Les défis sont à la fois économiques (prospérité économique du pays, chaîne de valeur mondiale [CVM]) et géoéconomiques (pôle économique et financier africain efficace). Le premier appelle à la mobilisation de l'État pour concentrer cette partie du partenariat avec l'UE sur les principaux écosystèmes industriels du pays : phosphates-engrais, automobile, agroalimentaire et aéronautique. L'intégration de ces écosystèmes dans les CVM a été renforcée, permettant à l'économie marocaine de devenir l'une des rares dans la région MENA avec un taux de participation aux CVM similaire – voire supérieur – à celui de pays émergents tels que la Russie, l'Inde ou la Turquie. Dans ce contexte, la relance du partenariat doit se faire sur la base des réalisations économiques de la PEV. En effet, 53% des Marocains apprécient positivement les effets de ces instruments de développement socio-économique dans le Sud.

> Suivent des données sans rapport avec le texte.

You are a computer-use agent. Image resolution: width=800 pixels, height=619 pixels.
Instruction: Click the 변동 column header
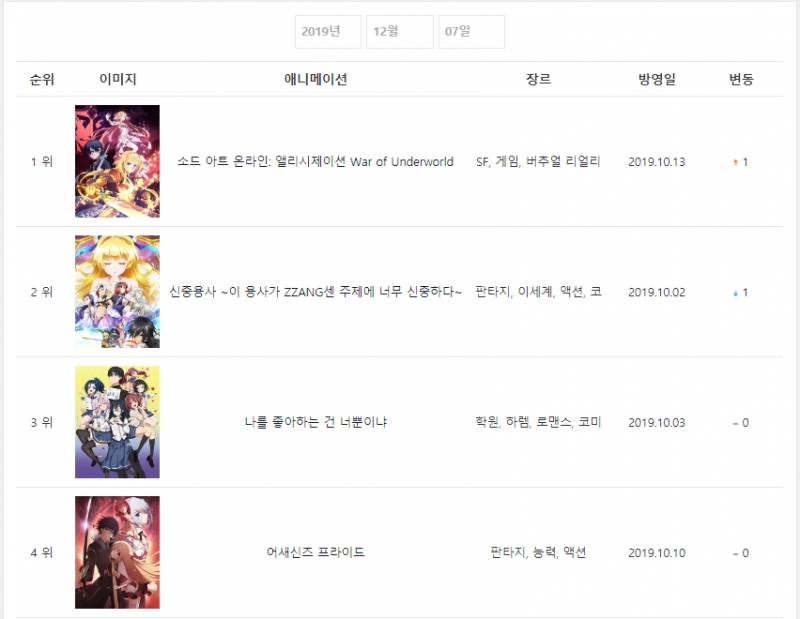coord(741,79)
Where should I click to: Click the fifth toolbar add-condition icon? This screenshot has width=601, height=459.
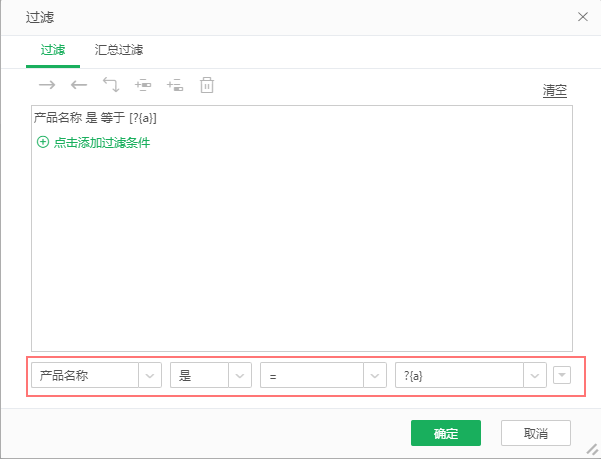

La dimension géoéconomique, quant à elle, a une valeur régionale, puisque le Maroc a besoin d'une profondeur géoéconomique, notamment en Afrique du Nord-Ouest, en tant qu'alternative au blocage du Maghreb. Le projet de gazoduc Maroc-Nigéria, l'Initiative Atlantique pour le Sahel et les opportunités offertes par la Zone de Libre-Échange Continentale Africaine (ZLECAf) confirment cette orientation. L'ambition de l'État est de créer les conditions propices à un positionnement géoéconomique stable Nord-Sud et Sud-Sud, avec le détroit de Gibraltar, les infrastructures portuaires et aériennes, et la profondeur de l'Afrique de l'Ouest comme points de jonction et de connexion. Cependant, la question de la capacité du Maroc à mobiliser les ressources économiques nécessaires et le soutien politique reste posée. Si l'engagement des partenaires du Golfe semble acquis, celui de l'Europe, en revanche, reste à négocier, notamment en vue de moderniser le partenariat Maroc-UE.
Il va sans dire que le partenariat avec l'UE nécessite autant de nouvelles idées que des engagements politiques pour une meilleure mise en œuvre des plans d'action. Certaines contraintes institutionnelles sont apparues dans la réalisation de divers plans, qui ont pourtant été développés sur le principe de l'appropriation autour des priorités marocaines.
Conclusion
Les changements stratégiques en cours ouvrent de nouvelles perspectives, riches d'incertitudes et d'opportunités pour les relations Maroc-UE et pour la Méditerranée dans son ensemble. L'agenda diplomatique s'annonce chargé. Le processus d'adaptation n'est pas sans inconvénients, mais il est rendu nécessaire par les changements stratégiques nationaux et multilatéraux. Les enjeux des choix présents et futurs appellent à une réflexion conjointe sur les convergences et les complémentarités dont la Méditerranée a besoin pour surmonter les défis actuels. Les relations Maroc-UE nécessitent un nouveau modèle de partenariat, rééquilibrant les attentes des deux côtés, promouvant une croissance dynamique, inclusive et productive, réduisant les vulnérabilités marocaines et consolidant l'interdépendance économique.